The time has come for my oldest son to choose a high school. So last night we went to a high school open house at Queen Elizabeth, which happens to be the school I graduated from. We moved to Edmonton when I was in the middle of grade 12, so I actually was only there for one semester, to pick up enough credits to graduate. Therefore, I don't feel any sentimental attachment to it or anything. I was very shy, made no lasting friendships while I was there, and have never gone to any reunions. I didn't even go to the grad. I have been in the building a few times in the last couple of years for taekwondo tournaments, etc. and felt totally detached from it.

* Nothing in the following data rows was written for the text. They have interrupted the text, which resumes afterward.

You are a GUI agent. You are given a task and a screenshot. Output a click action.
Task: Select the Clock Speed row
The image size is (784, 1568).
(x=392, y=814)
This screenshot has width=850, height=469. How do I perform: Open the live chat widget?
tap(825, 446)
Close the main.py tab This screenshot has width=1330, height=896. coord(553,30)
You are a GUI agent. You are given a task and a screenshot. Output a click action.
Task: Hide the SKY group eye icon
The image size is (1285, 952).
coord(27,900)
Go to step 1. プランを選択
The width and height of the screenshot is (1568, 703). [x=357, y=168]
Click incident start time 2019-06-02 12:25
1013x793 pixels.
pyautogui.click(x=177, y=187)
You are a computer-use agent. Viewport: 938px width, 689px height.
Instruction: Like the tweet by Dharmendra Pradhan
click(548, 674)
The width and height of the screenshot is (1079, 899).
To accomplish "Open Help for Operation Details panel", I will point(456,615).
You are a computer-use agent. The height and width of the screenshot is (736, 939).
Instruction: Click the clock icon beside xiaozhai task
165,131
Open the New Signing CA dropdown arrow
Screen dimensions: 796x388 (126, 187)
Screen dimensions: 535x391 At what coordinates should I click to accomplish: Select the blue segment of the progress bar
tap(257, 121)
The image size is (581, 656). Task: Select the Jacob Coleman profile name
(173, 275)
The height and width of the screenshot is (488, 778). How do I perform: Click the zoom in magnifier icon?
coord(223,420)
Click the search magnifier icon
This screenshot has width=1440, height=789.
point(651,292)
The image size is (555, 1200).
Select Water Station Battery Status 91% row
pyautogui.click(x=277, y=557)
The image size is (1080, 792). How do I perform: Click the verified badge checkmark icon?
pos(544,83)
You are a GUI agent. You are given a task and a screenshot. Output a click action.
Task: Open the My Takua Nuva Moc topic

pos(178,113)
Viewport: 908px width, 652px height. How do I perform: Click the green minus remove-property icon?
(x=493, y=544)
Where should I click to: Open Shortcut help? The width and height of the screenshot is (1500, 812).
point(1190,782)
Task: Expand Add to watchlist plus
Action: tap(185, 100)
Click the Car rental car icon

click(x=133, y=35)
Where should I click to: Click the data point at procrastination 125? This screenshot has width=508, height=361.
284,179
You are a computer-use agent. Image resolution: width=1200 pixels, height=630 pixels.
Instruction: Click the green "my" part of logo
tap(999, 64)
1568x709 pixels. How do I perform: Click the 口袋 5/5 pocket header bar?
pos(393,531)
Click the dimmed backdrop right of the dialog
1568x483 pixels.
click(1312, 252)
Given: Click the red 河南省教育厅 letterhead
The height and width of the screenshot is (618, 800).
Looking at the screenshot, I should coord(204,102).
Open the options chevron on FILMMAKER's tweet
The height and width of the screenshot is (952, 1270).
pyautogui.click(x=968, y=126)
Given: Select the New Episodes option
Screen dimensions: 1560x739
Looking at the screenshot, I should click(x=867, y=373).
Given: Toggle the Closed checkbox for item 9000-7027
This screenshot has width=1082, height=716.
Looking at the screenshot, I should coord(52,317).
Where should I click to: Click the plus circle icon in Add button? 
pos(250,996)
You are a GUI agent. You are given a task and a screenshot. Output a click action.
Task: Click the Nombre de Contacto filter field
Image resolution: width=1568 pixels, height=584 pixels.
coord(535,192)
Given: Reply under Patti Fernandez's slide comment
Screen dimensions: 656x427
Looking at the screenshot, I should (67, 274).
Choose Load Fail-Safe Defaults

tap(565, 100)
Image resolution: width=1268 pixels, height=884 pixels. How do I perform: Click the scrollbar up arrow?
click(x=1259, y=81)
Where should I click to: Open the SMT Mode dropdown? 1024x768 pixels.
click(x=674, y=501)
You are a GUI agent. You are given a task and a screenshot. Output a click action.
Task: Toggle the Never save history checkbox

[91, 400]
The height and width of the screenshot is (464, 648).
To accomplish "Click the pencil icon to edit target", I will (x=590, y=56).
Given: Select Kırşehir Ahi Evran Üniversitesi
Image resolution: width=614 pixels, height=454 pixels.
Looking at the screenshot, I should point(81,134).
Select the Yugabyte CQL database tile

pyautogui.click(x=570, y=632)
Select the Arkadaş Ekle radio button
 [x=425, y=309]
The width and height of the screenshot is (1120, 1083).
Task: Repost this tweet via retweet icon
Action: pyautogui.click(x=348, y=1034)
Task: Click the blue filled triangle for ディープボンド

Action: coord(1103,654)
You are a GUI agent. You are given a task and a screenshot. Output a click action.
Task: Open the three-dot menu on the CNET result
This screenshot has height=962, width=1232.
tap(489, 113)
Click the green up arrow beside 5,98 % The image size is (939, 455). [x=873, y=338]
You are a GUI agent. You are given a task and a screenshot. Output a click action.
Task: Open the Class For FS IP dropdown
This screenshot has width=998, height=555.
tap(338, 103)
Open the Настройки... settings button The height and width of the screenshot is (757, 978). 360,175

So it was rather odd to walk into that school last night and suddenly be 17 again. Maybe it was because the halls were filled with kids. But I felt like the old lady in the Titanic movie looking at the wreck on the submarine cam. We'd turn a corner and suddenly things would fill my vision, remembering something that happened there. The emotional turmoil that was me that year even came back a bit. I had just moved to the big city from a small town, was in a new school which was five times as big as my old one, where I knew nobody except a cousin who was only in grade 10 and therefore our paths seldom crossed. My parents had only split up a few months before as well, so that was a big adjustment. There was one staircase that was even hard for me to walk down, because I remembered when I went there it was always occupied by a bunch of guys who would make crude comments about any girl who walked through them. I almost felt their presence mocking me as I followed my son down the stairs.
We have another open house to go to and then he will decide which school he wants. Of course it will also depend on where all his friends go. If he does pick 'Queen E' so be it - I'm sure if I ever have to go there again it won't be as weird as last night was.